关键词:药物靶标亲和力预测;药物研发;图卷积神经网络;双线性注意力网络;深层表征融合
中图分类号:TP183; R91 文献标志码:A
药物靶标作用关系预测是药物研发过程中至关重要的一步。在药物研发的早期阶段,通过预测药物与靶标的相互作用,可以快速筛选出具有潜在治疗效果的候选药物,从而加速整个研发进程。作为药物-靶标作用关系中最为关键的因素之一,药物与靶标的亲和力大小的预测,可以帮助研究者更好地了解药物与靶标之间的相互作用机制,有助于优化药物设计和提高药物的疗效。因此,药物-靶标亲和力预测(Drug-Target Affinity,DTA)已成为当今药物研发领域中备受关注的热点问题之一。

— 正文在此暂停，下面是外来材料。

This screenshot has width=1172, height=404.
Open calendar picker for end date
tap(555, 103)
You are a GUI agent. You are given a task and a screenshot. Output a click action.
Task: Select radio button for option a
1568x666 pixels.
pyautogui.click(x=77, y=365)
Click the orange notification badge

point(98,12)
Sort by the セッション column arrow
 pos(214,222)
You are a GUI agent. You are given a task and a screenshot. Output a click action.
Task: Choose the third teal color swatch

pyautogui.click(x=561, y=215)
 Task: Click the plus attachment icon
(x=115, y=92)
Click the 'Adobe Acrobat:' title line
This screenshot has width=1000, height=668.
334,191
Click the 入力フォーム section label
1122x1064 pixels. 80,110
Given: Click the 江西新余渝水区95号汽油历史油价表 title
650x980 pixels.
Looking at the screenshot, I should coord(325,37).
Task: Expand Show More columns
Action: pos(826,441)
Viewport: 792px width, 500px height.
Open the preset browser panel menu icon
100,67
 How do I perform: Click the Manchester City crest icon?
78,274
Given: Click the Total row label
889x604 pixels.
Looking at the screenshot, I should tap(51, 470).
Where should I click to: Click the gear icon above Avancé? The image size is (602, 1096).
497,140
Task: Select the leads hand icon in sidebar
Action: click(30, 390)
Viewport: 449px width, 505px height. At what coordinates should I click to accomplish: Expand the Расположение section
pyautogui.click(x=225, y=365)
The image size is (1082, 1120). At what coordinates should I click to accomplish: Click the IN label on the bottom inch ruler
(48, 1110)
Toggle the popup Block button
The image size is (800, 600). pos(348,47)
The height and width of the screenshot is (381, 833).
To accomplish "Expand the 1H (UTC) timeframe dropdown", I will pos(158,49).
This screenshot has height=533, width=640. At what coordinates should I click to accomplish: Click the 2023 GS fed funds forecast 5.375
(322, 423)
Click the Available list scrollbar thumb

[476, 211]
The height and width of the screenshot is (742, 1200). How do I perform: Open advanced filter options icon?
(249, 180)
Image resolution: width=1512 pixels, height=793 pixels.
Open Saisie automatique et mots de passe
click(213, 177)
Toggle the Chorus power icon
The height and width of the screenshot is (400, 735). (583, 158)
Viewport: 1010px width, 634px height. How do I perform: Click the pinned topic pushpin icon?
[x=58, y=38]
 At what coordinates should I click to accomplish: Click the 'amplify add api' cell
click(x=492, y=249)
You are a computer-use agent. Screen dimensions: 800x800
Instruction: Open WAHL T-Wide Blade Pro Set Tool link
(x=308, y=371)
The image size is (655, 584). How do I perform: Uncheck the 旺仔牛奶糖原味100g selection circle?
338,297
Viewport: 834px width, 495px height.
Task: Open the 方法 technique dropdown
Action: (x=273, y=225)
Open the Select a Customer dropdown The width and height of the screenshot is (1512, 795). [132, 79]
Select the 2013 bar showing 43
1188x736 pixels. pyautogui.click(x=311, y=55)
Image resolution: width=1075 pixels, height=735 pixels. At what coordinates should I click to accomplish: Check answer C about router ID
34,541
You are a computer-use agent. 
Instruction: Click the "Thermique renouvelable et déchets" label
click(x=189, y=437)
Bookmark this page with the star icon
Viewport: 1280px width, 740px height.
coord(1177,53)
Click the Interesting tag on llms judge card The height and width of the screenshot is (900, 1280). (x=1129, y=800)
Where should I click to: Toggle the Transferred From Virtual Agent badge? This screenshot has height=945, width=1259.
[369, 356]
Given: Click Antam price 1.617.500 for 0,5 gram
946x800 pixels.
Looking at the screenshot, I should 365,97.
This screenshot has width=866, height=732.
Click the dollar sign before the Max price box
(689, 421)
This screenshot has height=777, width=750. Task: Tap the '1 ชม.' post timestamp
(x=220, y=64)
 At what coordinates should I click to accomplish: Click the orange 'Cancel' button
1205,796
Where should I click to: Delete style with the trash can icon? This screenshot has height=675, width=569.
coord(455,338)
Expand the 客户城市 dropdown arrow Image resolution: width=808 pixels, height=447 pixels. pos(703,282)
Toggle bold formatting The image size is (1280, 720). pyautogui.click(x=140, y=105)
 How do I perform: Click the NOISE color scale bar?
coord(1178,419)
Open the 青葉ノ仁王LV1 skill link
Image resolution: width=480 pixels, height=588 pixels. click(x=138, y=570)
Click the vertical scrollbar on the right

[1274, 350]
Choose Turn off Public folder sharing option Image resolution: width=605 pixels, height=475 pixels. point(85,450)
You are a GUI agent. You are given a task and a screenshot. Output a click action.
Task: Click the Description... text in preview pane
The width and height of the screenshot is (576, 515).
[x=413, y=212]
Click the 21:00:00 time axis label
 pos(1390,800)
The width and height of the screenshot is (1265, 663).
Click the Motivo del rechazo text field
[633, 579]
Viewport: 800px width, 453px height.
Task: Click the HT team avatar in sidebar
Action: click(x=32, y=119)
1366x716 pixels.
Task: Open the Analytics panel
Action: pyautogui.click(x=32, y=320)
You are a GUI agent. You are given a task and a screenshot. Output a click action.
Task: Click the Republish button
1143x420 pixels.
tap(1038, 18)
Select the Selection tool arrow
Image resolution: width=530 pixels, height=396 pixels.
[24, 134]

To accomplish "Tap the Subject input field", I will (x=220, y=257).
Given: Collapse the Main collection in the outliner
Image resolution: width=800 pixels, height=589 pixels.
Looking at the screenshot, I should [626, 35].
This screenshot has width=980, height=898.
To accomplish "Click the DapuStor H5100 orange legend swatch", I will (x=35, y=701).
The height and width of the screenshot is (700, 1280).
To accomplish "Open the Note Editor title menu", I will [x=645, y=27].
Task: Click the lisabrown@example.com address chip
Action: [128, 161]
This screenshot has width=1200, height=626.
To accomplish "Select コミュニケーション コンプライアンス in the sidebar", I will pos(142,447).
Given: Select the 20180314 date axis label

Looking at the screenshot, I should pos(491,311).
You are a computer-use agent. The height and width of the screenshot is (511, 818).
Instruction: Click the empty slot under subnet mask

对于已知三维结构的靶标,可以利用分子对接模拟来预测药物和靶标间的结合构象和强度。常见的分子对接软件包括DOCK[1]、AutoDock[2] 等。然而,分子对接需要筛选包含数亿小分子的大型数据库来进行构象搜索,整个计算过程非常耗时。随着蛋白质组学的发展,可以通过高通量测序技术快速获取靶标序列,但靶标三维结构的获取仍然存在挑战。与分子对接模拟相比,大量的基于靶标序列的DTA 预测方法不需要三维结构,因而获得了快速的发展。
基于靶标序列的DTA 预测方法大多采用基于机器学习的方法。KronRLS 方法[3] 和SimBoost 方法[4]利用传统机器学习方法取得了较好的亲和力预测效果。这两种方法都是使用Smith-Waterman 算法[5] 计算药物SMILES 相似度矩阵作为药物特征表示、Pubchem 结构聚类服务器(Pubchem Sim)计算靶标序列相似度矩阵作为靶标特征表示。KronRLS 模型将药物和靶标特征矩阵的Kronecker 积作为DTA 的预测结果,SimBoost 模型则将药物-靶标特征对输入到梯度增强回归树模型中进行DTA 预测。然而,基于传统机器学习的算法通常需要高质量的输入特征,并且很难学习到复杂的非线性关系[6]。
相比传统机器学习算法,深度学习模型可以自动地学习药物和靶标的特征表示,并利用神经网络的非线性拟合能力来预测药物靶标亲和力,在预测准确率和鲁棒性方面具有更好的表现。DeepDTA 模型[7] 利用两个具有递增滤波器的1D-CNN 模块学习药物SMILES 和靶标序列的表征,通过药物和靶标的特征拼接以及多层全连接操作得到药物-靶标对的结合亲和力。WideDTA 模型[8] 是DeepDTA 的扩展,它使用了4 种基于文本的信息源来预测结合亲和力,包括蛋白质序列、药物SMILES、PDM(Protein Domainsand Motifs) 以及LMCS( Ligand Maximum CommonSubstructures)。对于药物SMILES 序列的特征编码,一些模型通过引入注意力机制进一步提升了药物的表征能力。MT_DTI 模型[9] 利用多层双向Transformer[10]编码药物SMILES。MATT_DTI 模型[11] 使用基于关系感知的自注意力网络模块[12] 和多层1D-CNN 模块组合编码药物SMILES。然而,这些DTA 预测模型都倾向于编码药物和靶标的序列特征,忽略了药物的空间结构信息,并且采用简单的拼接操作来融合药物和靶标编码后的特征,忽略了药物-靶标之间的局部相互作用。